What is important to you in an art book?
Honesty is important to me, and quality, of course. This is an essential base. I think more and more that the most difficult thing in art is to find the exact form for your work. Not what is easy, or typical, but what is most accurate. The medium and material that will reveal the essence precisely through the form. It so happens that for me it is often a book.
Why was it important to print an edition of the art book?
For me, working with an art book is always an artist’s work, an individual story that does not deserve compromise. Therefore, the decision about its circulation is also quite personal. Most of my art books are self-published in small editions (from 3 to 30). I Love You is my second experience of publishing an art book with a publishing house. Katya Nosko’s sincere attitude towards the art book resonated with me, and while we were walking in the park, we decided to print an edition. I went for it only because I trust ist publishing, their attitude and understanding of the book, as well as their straightforward presentation of the book to the public.
Printing an edition is another way of expressing the book. Editioning does not devalue the book, but strengthens it, even when we talk about a book as an art object. I Love You actually has two editions: 500 copies printed by the publishing house and 5 copies – a limited edition – printed with analogue printing. The second edition has not been shown yet.
Your art book I Love You, how did it come about?

┄┄┄┄┄┄

Tasks for this exercise:
A. According to the interview, how many copies of I Love You were in the limited edition, and how were they printed?
B. Rewrite the interview paragraph beginning "For me, working with an art book is always" as a short bulleted list that keeps its main facts.
C. Continue the interview about art books from its last line.

┄┄┄┄┄┄

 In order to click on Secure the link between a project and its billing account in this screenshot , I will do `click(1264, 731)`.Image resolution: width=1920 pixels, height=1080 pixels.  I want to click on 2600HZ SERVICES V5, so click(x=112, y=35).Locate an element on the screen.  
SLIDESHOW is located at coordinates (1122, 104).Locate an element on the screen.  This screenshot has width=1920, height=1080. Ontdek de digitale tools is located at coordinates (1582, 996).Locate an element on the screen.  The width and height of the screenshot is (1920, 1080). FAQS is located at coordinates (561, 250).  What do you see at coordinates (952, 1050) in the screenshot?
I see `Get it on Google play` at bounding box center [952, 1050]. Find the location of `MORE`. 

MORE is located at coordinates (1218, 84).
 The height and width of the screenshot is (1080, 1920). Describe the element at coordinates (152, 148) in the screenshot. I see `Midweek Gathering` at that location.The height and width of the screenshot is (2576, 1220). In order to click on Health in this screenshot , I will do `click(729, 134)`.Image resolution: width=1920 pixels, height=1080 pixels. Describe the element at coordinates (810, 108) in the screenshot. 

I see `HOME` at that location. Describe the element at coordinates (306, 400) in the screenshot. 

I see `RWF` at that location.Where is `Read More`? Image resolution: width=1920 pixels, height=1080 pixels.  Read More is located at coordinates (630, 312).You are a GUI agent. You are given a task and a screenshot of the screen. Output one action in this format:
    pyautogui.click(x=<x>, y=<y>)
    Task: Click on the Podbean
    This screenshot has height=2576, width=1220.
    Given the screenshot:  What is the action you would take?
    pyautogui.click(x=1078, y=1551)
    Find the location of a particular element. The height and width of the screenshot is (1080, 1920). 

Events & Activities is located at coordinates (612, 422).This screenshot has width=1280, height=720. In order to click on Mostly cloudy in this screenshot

┄┄┄┄┄┄

Answers to this exercise:
A. Five copies, printed with analogue printing.

B.
- Working on an art book is always an artist's work and an individual story that allows no compromise, so the decision about its circulation is personal.
- Most of the artist's art books are self-published in small editions of 3 to 30 copies.
- I Love You is the artist's second art book published with a publishing house.
- Katya Nosko's sincere attitude toward the art book resonated with the artist, and the two decided to print an edition while walking in the park.
- The artist agreed only out of trust in ist publishing, its attitude and understanding of the book, and its straightforward presentation of the book to the public.

C.
This is a kind of documentary life story. At that point in time, I was exploring the experience of an ending, and what it could be. And I felt that it is very much about maturity, about the paths of inner growth. About the fact that denying the end of life, feelings, and interests, means denying life as well.
And so the art book came about when I went to the market and bought one white peony from one elderly woman. About a day later, it opened its petals, it was at its peak. Then I bought another peony from the same woman, put them in different glasses, and documented their stages of maturity.
What is the importance of the hand seaming you did for I Love You?
Firstly, it was a purely technical need that the printing houses could not satisfy at the time.
But then another reason for me is related to the possibility of making spontaneous decisions even in the case of book publishing. This is a feature of young and lively, somewhat chaotic, and rather passionate art and everything related to culture in Ukraine. This is a decision that is not financially justified either for the publishing house or for me as a performer. But this decision is what gave me the possibility to print the edition. This direct contact with each copy. They are each sacred.
What are some more recent art books that have impressed you?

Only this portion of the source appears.